About half of human cancers are associated with mutations in the p53 gene, which regulates vital cell functions as well as tumor formation in many tissues. Because p53 must activate a wide range of genes to influence cancer-related signaling pathways, Bell and Gareth Bond of the University of Oxford and the Ludwig Institute for Cancer Research speculated that cancer risk could be associated with genetic variation in p53-binding sites.

In the new study, the researchers searched genome-wide data sets for cancer-related single-nucleotide polymorphisms (SNPs)—sequence variants affecting a single DNA nucleotide. In general, SNPs in p53-binding sites were rare in the genome because they were selected against during evolution, presumably because of the importance of keeping tight control over p53 pathways that make life-or-death decisions for cells.

One of the strongest risk factors for cancer identified in the genome-wide association studies was a SNP affecting a p53-binding site located in the KITLG gene, which had been previously linked to testicular cancer. Their experiments revealed that KITLG activation by p53 is crucial for cancer-related processes, including cell proliferation. Because the SNP they identified is much more frequent in Caucasians than in Africans, it could partially explain the higher prevalence of testicular cancer in Caucasians.
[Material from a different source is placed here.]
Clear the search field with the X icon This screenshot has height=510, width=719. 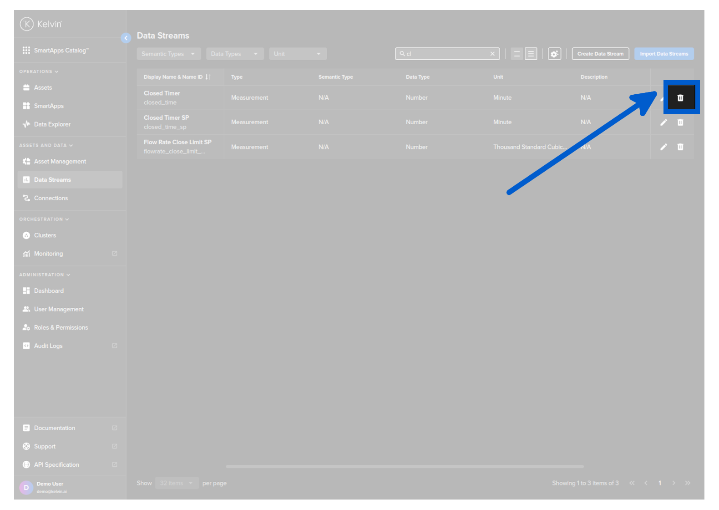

The authors suggest that this SNP could have been selected for in lighter-skin individuals during evolution because the KITLG gene plays a key role in triggering the protective tanning response to ultraviolet rays. "It seems that over the long course of human evolution, the trade-off might have worked well enough to boost the frequency of the SNP, especially in the European Caucasian population," Bond says. "I'd speculate that serious sun damage to skin would have posed a mortal threat to our early ancestors."